As I contemplated what was happening between me and Rayya that summer—the chaos, disappointment, and anger—I was forced to ask myself what, in fact, I believed to be true about the universe: Is it friendly, or is it malicious?

It was an important question, because I knew the answer would profoundly affect how I perceived everything that was going on here.

If it was a malicious universe—or even an indifferent universe—then life was nothing but useless suffering.

If it was a friendly universe, then suffering might have its uses.

“God gives the brightest students the toughest assignments,” a sweet old lady had said to me in a twelve-step meeting only the week before, and I’d kind of wanted to punch her in the face for it at the time—but what if it was true ?

What if this apparent disaster was just my next Earth School assignment, specially curated for my own growth?

What if Rayya was playing her role perfectly in our strange cosmic drama—volunteering to act out this horrible story in order to give me the chance to find my own strength?

What if her final act of love was to hurt me so badly that I would be faced with the choice to either tank alongside her or be jolted into my next level of evolution?

And what if my final act of love to her was to refuse to play into her manipulations?

I mean, it was either that or I was Rayya’s victim—and that interpretation just seemed too degrading and stupid to bear.

Especially since I’d heard Rayya say many, many times in the past, when I was feeling abused by someone, “There are no victims in this room, babe.
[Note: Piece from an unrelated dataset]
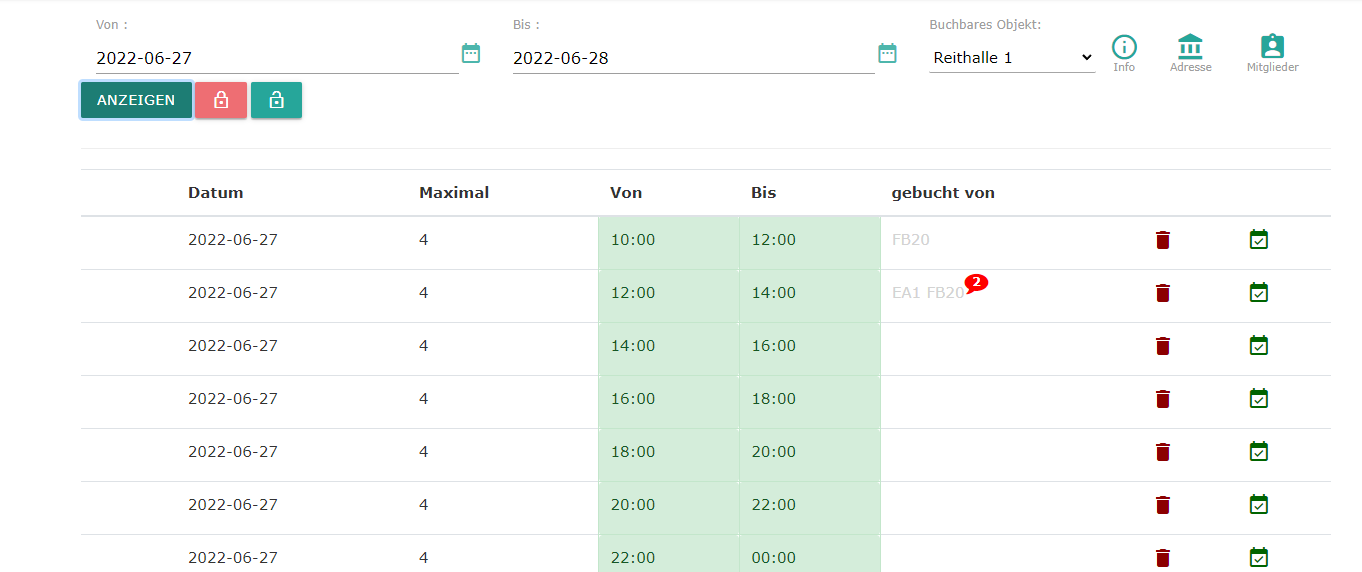Click the green unlock button
Viewport: 1362px width, 572px height.
pos(276,100)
It’s time for you to grow a pair and stand up for yourself. ”

Could I stand up for myself, though?

Could I become the provider of my own emotional security? Could I stand up to bullies and boundary pushers without Rayya there as my bodyguard? Could I stand up to Rayya herself, when she became the bully and the boundary pusher?

I had never believed I could do any of those things.

Perhaps Rayya didn’t, either.

But what better way for the universe to show both of us what I was made of than to turn Rayya against me?

When I started to see the story this way, a feeling arose in me that I can only call wonder .

Wonder at the powerful, urgent machinery of the universe.

Wonder that was mixed, I must confess, with a growing sense of dread.

Because once I began to see this situation as a divinely appointed challenge, there was no doubt whatsoever about what I would have to do next.

Goddamn it, for fuck’s sake.

I would have to face down the vampire.